Hey @Rude Rudi,it was so nice reading your write up as I just started using mine about 15mins ago,it is my 1st uwell tank so im pretty excited,I am using a @hands drip tip so it never get hot,but the rest of the tank got hot and my juice got very thin,as long as it doesnt leak,gurgle or spit im happy,using the 0.25 coil at 60w

Reactions: Like 3 | Winner 1


----------



## Rude Rudi

Baker said:


> Thanks for that! One question, do you have the Crown 1? If so, how does it compare for flavor? As i said before there are aspects of the Crown 2 that I prefer over the Crown 1 but for me the flavor with the Crown 1 is still better.



I don't have the original Crown and never used one so I can't comment accurately. 

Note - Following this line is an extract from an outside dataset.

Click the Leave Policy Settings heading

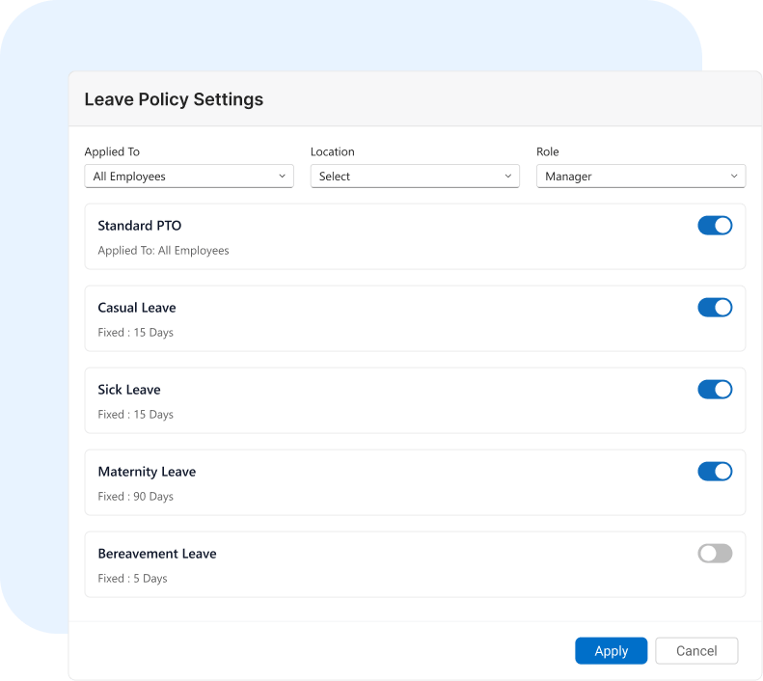174,99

Sent from my iPad using Tapatalk

Reactions: Like 1


----------



## Baker

I find that with all my Crown 0.25 coils I get the best flavor between 75w - 85w.

Once the coil has been broken in properly give it a go. The tank gets hot but I use dotmod drip tips. Never had any issues with leaking, gurgling or spitting.

The 0.5 coils I use at 55w - 65w.

Reactions: Thanks 1


----------



## Rude Rudi

Baker said:


> I find that with all my Crown 0.25 coils I get the best flavor between 75w - 85w.
> 
> Once the coil has been broken in properly give it a go. The tank gets hot but I use dotmod drip tips. Never had any issues with leaking, gurgling or spitting.
> 
> The 0.5 coils I use at 55w - 65w.



Thanks for the advise!


Sent from my iPad using Tapatalk

Reactions: Like 1


----------



## Rude Rudi

Sorry, I forgot to mention, and reminded by Baker, that this baby does not leak, gurgle or have any spitback at all. 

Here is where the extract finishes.